Entrées enregistrées:
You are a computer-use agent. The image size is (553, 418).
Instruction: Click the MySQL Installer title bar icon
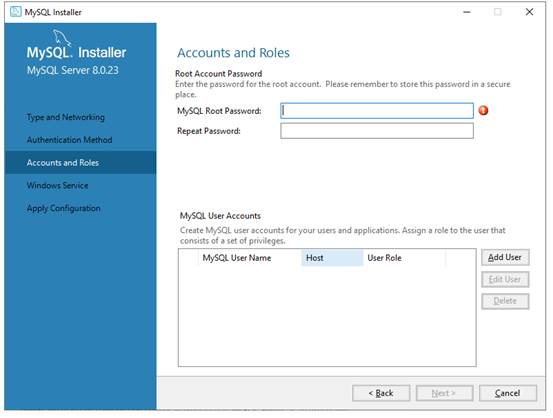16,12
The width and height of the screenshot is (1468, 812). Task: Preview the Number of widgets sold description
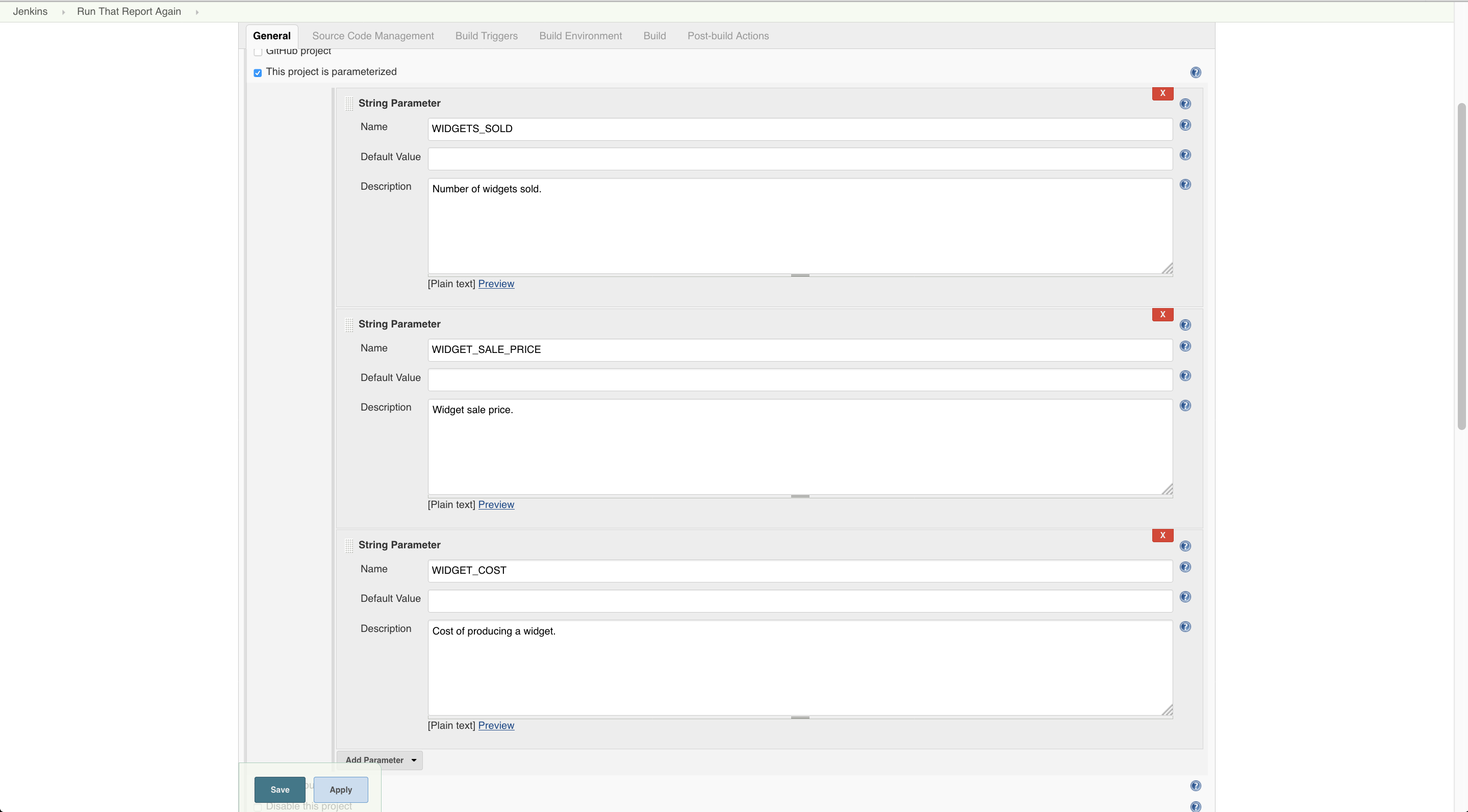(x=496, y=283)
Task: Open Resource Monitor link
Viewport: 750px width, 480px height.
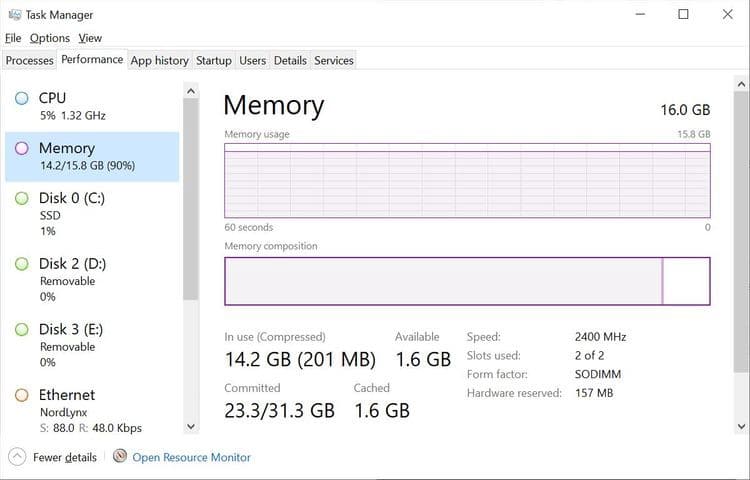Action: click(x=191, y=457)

ÉNONCÉ: Dupliquez sans modification les lignes de toutes les entrées ci-dessus, en omettant les images.

RÉSULTAT DE L'EXERCICE:
You are a computer-use agent. The image size is (553, 418).
Instruction: Click the MySQL Installer title bar icon
16,12
The width and height of the screenshot is (1468, 812). Task: Preview the Number of widgets sold description
(x=496, y=283)
Task: Open Resource Monitor link
Viewport: 750px width, 480px height.
Action: click(x=191, y=457)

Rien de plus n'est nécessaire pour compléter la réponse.